#### [Problem]
Your job with the data below: print everything from the line that holds "You are a computer-use" down to the line that holds "Instruction: Click the", ends included, exactly, and nothing else.

#### [Data for this task]
....

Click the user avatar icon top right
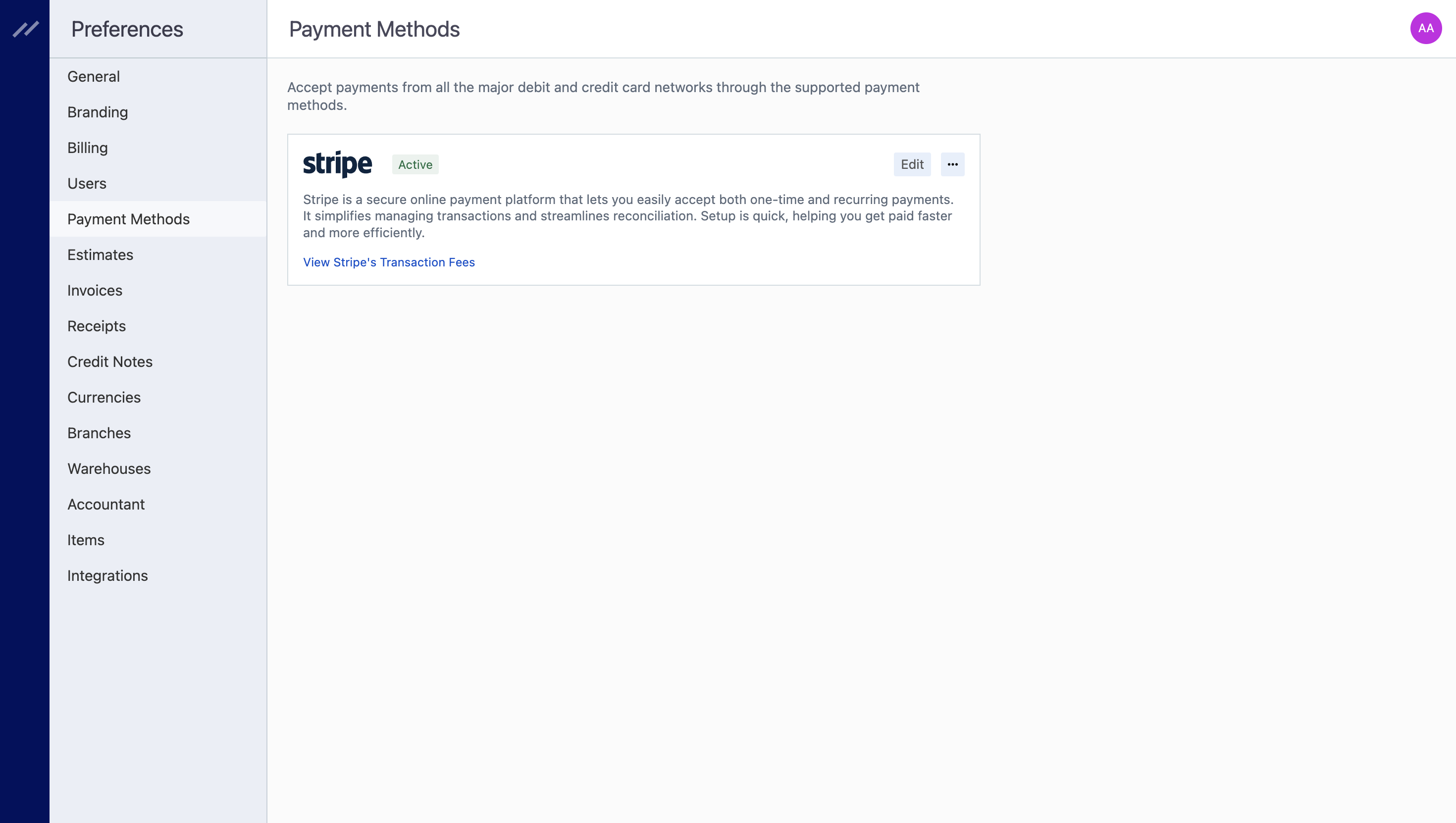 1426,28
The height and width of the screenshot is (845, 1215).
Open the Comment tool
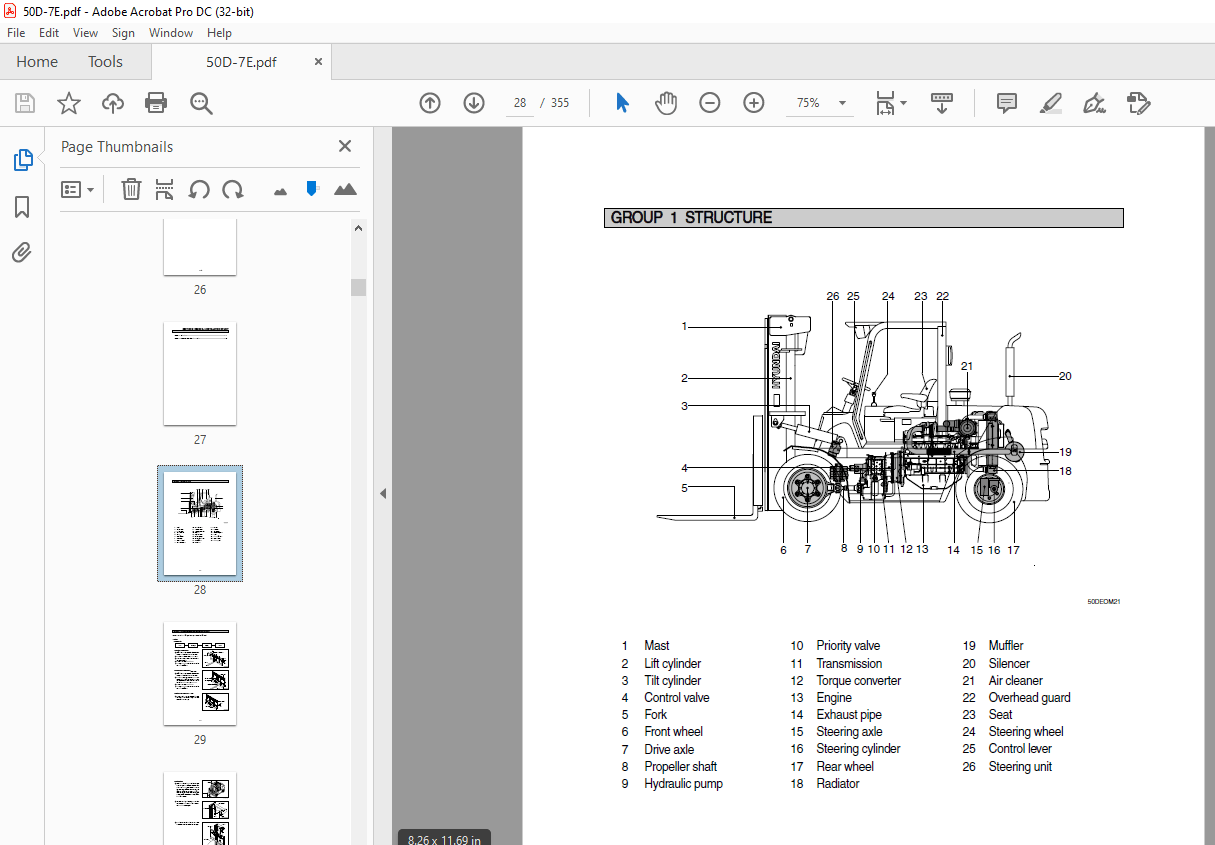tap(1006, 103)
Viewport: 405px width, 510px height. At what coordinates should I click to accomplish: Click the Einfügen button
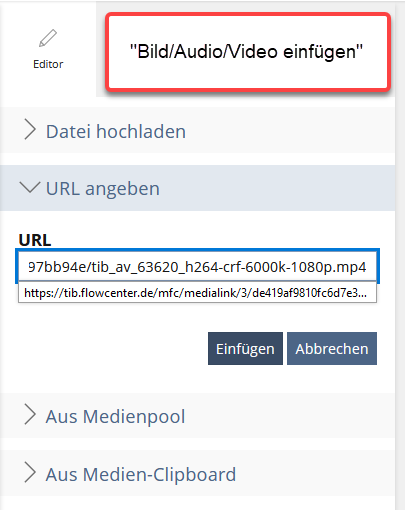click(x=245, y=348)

....

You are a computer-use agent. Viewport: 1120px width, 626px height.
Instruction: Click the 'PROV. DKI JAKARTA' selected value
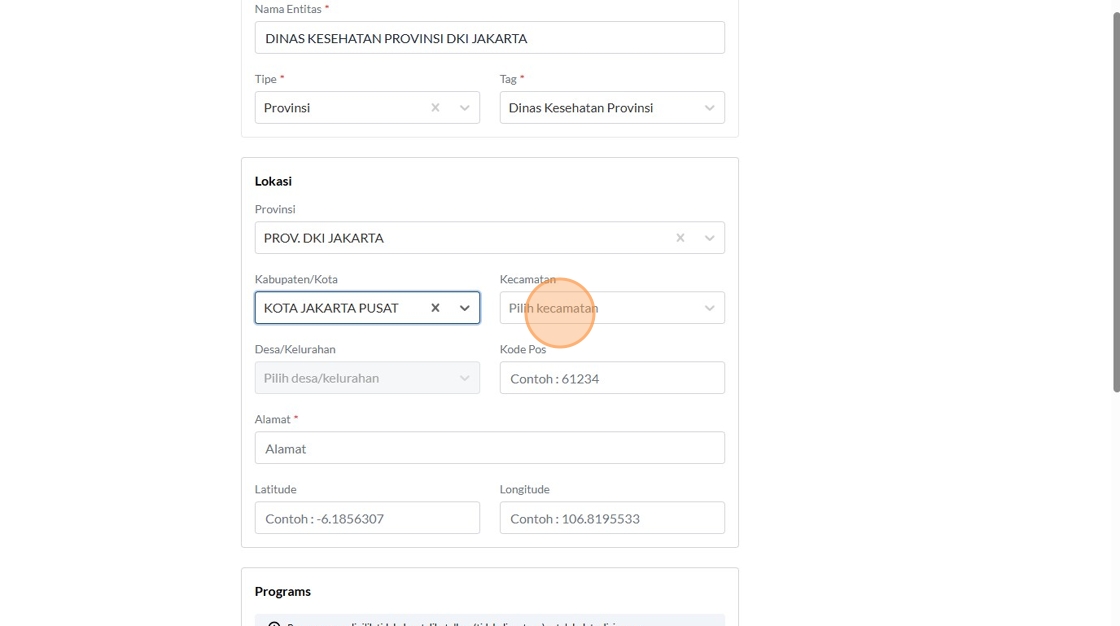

....

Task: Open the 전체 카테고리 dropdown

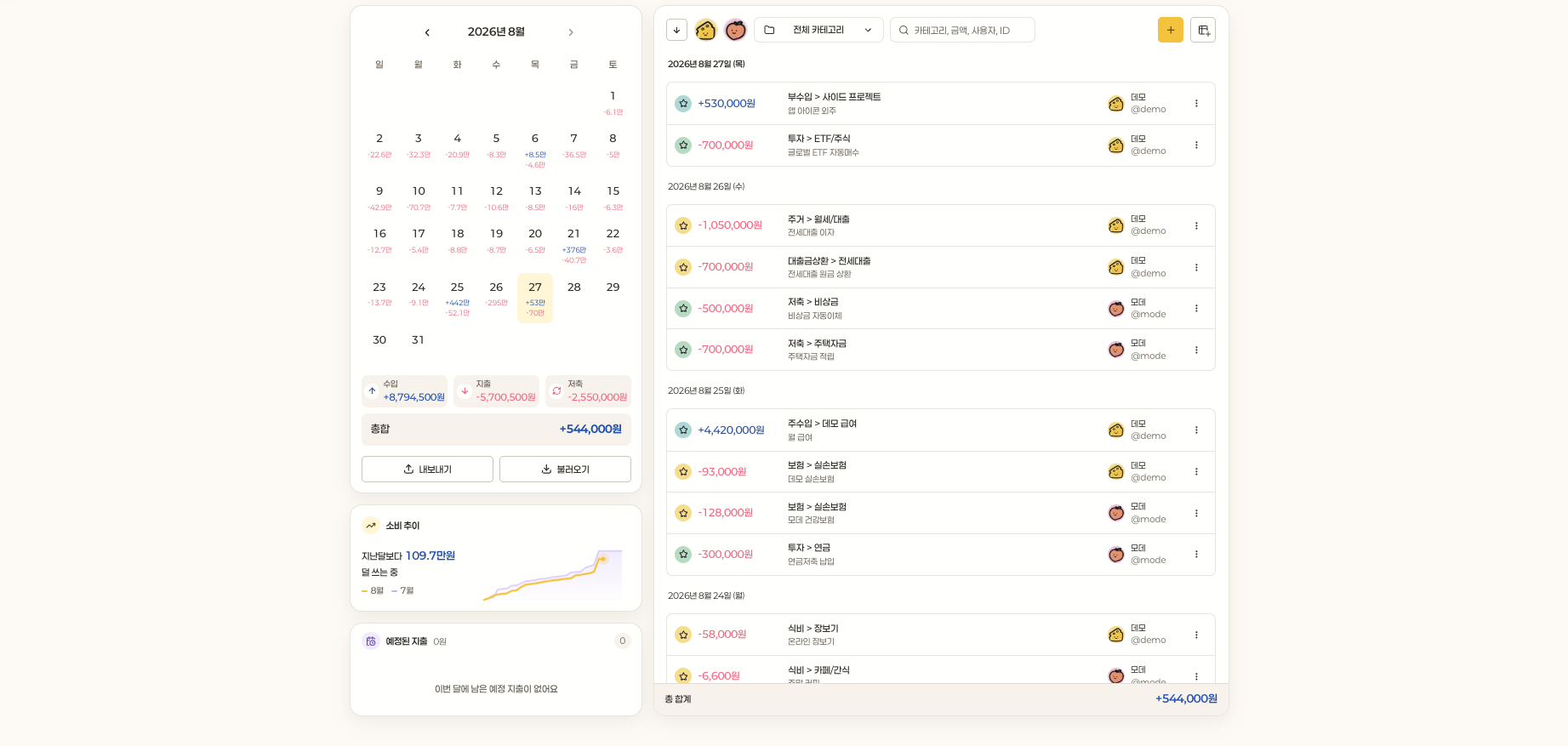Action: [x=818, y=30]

....

#### [Your solution]
You are a computer-use agent. Viewport: 1120px width, 626px height.
Instruction: Click the 'PROV. DKI JAKARTA' selected value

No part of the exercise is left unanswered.